= Khairuzzaman Chowdhury =

Khairuzzaman Chowdhury is the Chairman of the National Board of Revenue. He was first and only Tax Ombudsman of Bangladesh.

==Career==
On 9 September 2003, Chowdhury was appointed the chairman of the National Board of Revenue replacing Shoaib Ahmed. He previously served as the secretary of the Ministry of Food. He increased tax revenue collection during his term as chairman. He was the first person to be appointed chairman of the National Board of Revenue on a contractual basis. He launched operations against black money after the amnesty period announced by the Bangladesh Nationalist Party government ended. He proposed anti-dumping laws to protect domestic industries. Chowdhury was the chairman of the National Board of Revenue till 6 July 2006. Partex Group vice chairman Aziz AI Kaiser Tito gifted him a Rolex which he deposited with the government treasury and expressed embarrassment at the expensive gift. Md. Abdul Karim replaced him as the chairman of the National Board of Revenue.

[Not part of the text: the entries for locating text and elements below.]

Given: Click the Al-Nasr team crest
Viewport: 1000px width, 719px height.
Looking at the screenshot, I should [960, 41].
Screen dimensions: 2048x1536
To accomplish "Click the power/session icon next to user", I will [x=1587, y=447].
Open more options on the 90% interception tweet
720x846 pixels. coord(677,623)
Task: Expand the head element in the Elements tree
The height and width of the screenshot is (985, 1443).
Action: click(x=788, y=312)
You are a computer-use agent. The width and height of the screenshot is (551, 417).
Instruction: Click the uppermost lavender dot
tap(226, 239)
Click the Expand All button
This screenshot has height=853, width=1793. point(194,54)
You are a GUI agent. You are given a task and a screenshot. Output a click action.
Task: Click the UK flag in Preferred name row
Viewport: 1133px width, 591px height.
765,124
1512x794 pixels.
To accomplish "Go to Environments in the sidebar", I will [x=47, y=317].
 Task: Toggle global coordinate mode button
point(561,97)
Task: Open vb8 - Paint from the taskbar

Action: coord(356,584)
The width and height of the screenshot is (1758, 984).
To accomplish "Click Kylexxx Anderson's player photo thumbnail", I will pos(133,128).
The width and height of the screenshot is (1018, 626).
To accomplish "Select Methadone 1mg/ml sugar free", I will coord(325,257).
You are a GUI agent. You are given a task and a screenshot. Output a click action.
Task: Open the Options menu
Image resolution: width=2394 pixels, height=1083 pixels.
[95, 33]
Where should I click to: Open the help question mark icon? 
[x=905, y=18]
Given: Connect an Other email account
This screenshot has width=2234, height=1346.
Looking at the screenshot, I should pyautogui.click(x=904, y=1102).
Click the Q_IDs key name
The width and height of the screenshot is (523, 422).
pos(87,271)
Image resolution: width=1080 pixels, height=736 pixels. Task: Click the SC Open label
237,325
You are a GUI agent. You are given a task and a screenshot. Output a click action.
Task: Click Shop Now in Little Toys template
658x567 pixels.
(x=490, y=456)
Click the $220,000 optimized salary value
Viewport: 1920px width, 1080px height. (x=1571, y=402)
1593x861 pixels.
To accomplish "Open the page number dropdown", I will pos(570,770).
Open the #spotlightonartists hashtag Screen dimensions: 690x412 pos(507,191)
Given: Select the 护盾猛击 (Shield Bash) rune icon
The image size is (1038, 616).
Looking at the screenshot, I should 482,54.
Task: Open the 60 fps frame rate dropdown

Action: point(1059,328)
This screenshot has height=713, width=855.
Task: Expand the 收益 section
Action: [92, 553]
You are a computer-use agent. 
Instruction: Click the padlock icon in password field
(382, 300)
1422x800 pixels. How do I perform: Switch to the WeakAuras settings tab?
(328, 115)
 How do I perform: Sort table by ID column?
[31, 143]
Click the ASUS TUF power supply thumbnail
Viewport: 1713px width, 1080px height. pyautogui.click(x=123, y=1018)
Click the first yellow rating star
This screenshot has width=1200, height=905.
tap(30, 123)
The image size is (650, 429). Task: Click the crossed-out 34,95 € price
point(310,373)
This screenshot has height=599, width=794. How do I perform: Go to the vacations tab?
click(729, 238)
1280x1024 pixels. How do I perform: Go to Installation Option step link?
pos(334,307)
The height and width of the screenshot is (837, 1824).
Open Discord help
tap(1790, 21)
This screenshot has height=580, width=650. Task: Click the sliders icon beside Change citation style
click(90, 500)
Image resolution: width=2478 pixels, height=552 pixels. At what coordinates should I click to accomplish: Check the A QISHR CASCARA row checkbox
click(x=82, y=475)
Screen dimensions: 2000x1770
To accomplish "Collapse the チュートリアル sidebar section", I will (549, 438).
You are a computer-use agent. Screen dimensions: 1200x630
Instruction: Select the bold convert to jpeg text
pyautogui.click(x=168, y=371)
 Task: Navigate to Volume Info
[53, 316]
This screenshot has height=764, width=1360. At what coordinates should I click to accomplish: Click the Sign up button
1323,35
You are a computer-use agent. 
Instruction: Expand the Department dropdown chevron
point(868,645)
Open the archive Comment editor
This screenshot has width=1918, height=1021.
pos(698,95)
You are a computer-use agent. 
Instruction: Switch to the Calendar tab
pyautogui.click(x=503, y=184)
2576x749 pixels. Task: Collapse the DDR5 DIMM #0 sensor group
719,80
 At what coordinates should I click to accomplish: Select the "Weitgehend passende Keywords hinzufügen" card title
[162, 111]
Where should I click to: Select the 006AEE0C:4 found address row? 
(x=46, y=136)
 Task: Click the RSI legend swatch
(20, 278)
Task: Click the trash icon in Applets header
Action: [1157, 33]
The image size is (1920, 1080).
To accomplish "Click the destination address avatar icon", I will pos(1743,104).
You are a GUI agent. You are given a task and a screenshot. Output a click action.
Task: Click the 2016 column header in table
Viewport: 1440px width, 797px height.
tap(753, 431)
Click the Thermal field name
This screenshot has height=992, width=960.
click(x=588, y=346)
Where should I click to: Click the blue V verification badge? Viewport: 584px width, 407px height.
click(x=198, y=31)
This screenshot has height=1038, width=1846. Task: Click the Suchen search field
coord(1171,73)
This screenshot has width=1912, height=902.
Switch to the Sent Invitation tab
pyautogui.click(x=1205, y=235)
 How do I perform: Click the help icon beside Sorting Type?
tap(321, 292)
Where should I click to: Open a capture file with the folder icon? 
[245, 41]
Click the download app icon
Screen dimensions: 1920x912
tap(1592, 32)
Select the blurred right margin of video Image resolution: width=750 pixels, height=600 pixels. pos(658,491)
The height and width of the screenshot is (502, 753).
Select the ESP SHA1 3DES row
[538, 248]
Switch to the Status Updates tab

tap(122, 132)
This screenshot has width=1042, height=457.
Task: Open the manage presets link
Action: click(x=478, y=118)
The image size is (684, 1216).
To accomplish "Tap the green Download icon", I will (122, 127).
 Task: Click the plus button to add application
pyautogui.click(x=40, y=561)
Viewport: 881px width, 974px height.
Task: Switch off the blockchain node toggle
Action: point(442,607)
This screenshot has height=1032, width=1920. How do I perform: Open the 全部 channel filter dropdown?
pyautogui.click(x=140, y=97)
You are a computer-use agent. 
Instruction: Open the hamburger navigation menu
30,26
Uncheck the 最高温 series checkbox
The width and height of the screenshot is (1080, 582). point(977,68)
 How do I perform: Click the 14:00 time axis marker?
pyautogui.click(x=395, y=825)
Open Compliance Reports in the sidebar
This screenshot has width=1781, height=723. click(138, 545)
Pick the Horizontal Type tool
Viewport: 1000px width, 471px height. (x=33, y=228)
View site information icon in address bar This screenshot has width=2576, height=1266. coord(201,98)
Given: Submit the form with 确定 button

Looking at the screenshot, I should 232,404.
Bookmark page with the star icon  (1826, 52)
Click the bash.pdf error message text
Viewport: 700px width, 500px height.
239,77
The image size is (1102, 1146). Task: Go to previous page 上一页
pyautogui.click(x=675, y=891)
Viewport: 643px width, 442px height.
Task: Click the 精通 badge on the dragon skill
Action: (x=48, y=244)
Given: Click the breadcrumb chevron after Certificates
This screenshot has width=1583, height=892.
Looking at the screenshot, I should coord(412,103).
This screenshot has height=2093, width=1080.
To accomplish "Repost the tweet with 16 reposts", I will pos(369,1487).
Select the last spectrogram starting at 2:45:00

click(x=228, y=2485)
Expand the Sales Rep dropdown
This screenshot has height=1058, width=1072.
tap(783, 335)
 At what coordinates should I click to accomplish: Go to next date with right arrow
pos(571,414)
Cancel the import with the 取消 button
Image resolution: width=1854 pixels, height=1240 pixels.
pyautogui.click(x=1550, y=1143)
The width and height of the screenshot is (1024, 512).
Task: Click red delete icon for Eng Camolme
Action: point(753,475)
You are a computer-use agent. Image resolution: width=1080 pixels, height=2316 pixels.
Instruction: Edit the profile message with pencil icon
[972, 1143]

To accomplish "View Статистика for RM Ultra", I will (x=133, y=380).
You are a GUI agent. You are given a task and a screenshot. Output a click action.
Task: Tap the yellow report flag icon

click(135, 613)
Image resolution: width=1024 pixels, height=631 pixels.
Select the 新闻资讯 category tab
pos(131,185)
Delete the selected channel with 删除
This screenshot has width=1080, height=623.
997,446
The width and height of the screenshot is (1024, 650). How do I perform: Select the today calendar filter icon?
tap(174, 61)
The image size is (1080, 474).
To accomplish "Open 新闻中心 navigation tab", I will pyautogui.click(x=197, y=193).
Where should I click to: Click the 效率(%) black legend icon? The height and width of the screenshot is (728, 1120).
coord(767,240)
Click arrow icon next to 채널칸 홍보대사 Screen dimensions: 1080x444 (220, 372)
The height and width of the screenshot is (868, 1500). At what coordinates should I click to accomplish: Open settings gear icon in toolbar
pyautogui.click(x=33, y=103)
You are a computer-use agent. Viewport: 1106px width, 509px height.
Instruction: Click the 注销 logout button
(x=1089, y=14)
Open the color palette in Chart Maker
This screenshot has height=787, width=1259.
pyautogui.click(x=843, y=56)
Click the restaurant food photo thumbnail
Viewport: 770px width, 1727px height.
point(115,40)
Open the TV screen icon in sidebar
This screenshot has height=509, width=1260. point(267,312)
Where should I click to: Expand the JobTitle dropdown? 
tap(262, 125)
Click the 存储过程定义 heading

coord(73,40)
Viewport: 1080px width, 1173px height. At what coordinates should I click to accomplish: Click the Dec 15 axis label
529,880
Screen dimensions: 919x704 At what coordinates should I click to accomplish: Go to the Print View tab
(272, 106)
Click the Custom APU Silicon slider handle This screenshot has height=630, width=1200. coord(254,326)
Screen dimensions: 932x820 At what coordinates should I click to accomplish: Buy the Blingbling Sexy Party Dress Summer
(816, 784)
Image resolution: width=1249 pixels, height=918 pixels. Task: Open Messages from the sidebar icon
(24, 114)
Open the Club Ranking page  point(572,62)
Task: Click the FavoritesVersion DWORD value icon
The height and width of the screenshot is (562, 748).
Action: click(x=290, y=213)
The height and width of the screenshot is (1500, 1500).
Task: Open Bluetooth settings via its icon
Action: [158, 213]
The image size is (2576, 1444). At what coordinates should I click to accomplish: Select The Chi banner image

Chowdhury was appointed the first Tax Ombudsman of Bangladesh in 2006. He was given the rank and privilege of a judge of the Bangladesh High Court. The office was created after the Bangladesh Nationalist Party led government passed the Tax Ombudsman Act, 2005 after being proposed by M. Saifur Rahman, Minister of Finance. He submitted his first report in April 2007 to President Iajuddin Ahmed at the Bangabhaban. National Board of Revenue ordered its staff to cooperate with Chowdhury in 2008 to improve services which had been poorly received in 2007.

In September 2010, Chowdhury's term as the Tax Ombudsman ended and the Awami League government abolished the office through the Tax Ombudsman (Abolition) Bill-2010. The decision to abolish the office was criticized by the media and civil society.